210 Seeing Inside: Early Experiences with Diagnostic and Therapeutic X-ray in Neurosurgery
Tuesday, April 16
7:00 am - 9:00 am
Location: 28C; SDCC
Fee: $150 Advanced Practice Provider Fee: $150 Candidate and Medical Student Fee: $65
Moderator(s): T Forcht Dagi, MD, MPH, MBA, DMedSc, FAANS
Panelist(s): Charles J. Prestigiacomo, MD, FAANS; Mark C. Preul, MD; Michael Schulder, MD, FAANS; Chris A. Sloffer, MD, MBA, FAANS
Early on, neurology was a very exacting intellectual discipline because it depended on an intimate understanding of neuroanatomy, as it existed in the 19 th century, to localize lesions. In particular, the variable relationships between neuroanatomy and neurophysiology were not fully understood and more credit was given to the art of cerebral localization by physical examination than it deserved. That made neurosurgery particularly challenging, and probably discouraging in equal measure. Within two months of the published description of 1895 by Roentgen, both Harvey Cushing and Fedor Krause seized upon X-ray apparatus for routine diagnostic use in neurosurgery. A cascade of diagnostic, surgical and ultimately therapeutic applications of X-rays followed. These advancements included Dandy's introduction of ventriculography in 1918, the Potter-Bucky X-ray Grid in 1920, and Moniz's 1926 Introduction, Parallel to Elvidge's later in the 1920s, of cerebral angiography. By 1900, malignancy was one of the five established indications for X-ray treatment, though the failure to provide a cure began to inhibit its use by 1905. In 1924, Coutard a French radiologist described a radium cure in a case of laryngeal cancer. In time, he also described fractionated therapy. By 1929, wide ranging discussion of "Deep Roentgenization" for invasive brain tumors took place at the first symposium of the Society for Neurological Surgeons in 1929. Neurosurgery could not have progressed without diagnostic radiology and the introduction of contrast to outline first the ventricular structures and later the vascular system and spinal cord. Progress on the therapeutic side took longer. This breakfast seminar will explore the influence of diagnostic and therapeutic radiology on neurosurgery over the first 60 years of the profession, and touch on what was required for new
technologies, such as computed tomography, magnetic resonance imaging and stereotactic radiotherapy to become adopted.

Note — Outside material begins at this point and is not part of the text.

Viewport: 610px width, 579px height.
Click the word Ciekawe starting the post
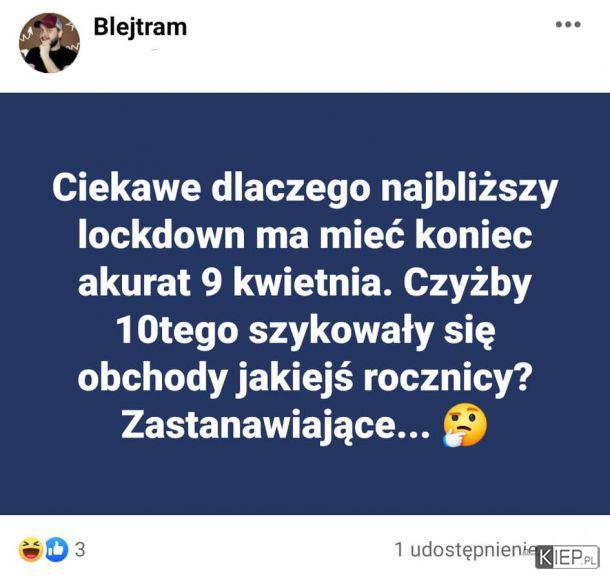[127, 188]
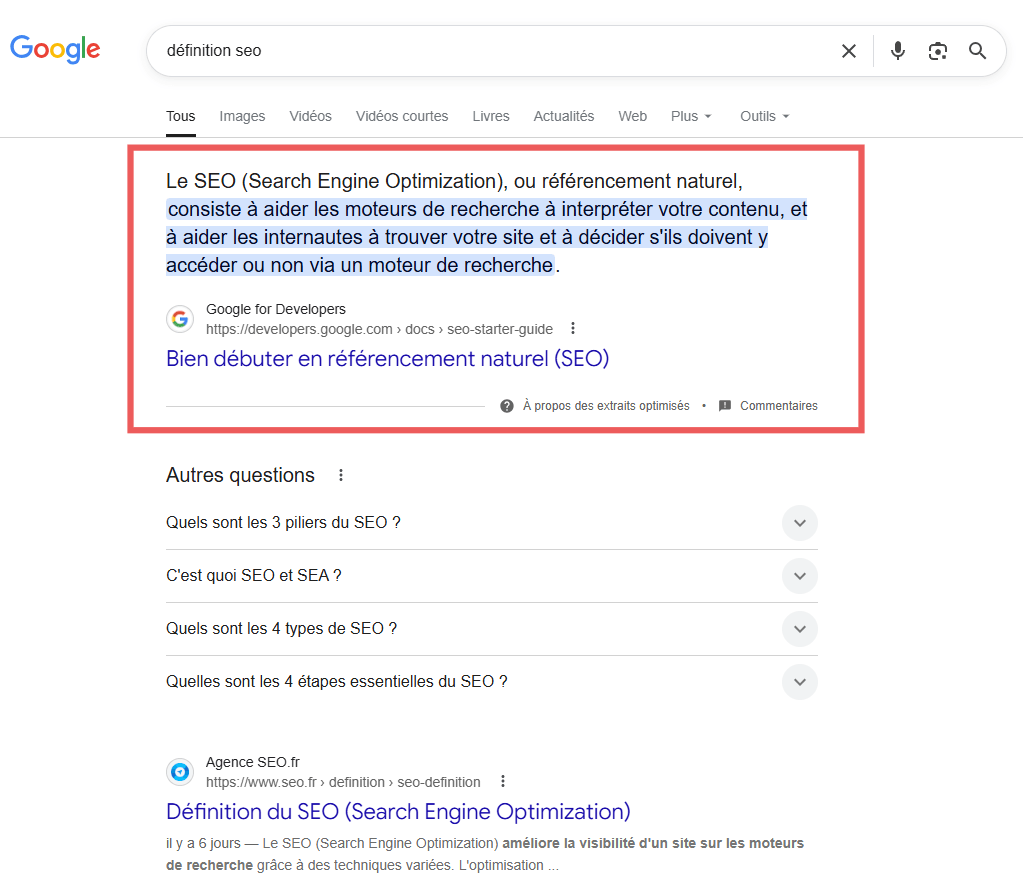
Task: Open the Outils dropdown
Action: pyautogui.click(x=764, y=116)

Learning Objectives: After completing this educational activity, participants should be able to:
Identify the beginnings of routine application of X-ray energy for diagnosis in neurosurgery, especially as related to Harvey Cushing and Fedor Krause.
Discuss the application of X-rays as they relate to the first applications and then routine therapeutic use for malignant brain tumors, as well more recent technology therapeutics for brain tumors such as focused irradiation techniques.
Discuss the application of X-rays that began the explosion of the subspecialty of vascular neurosurgery.
Recognize the impact of the innovation of computerized tomography scanning upon neurosurgical diagnosis.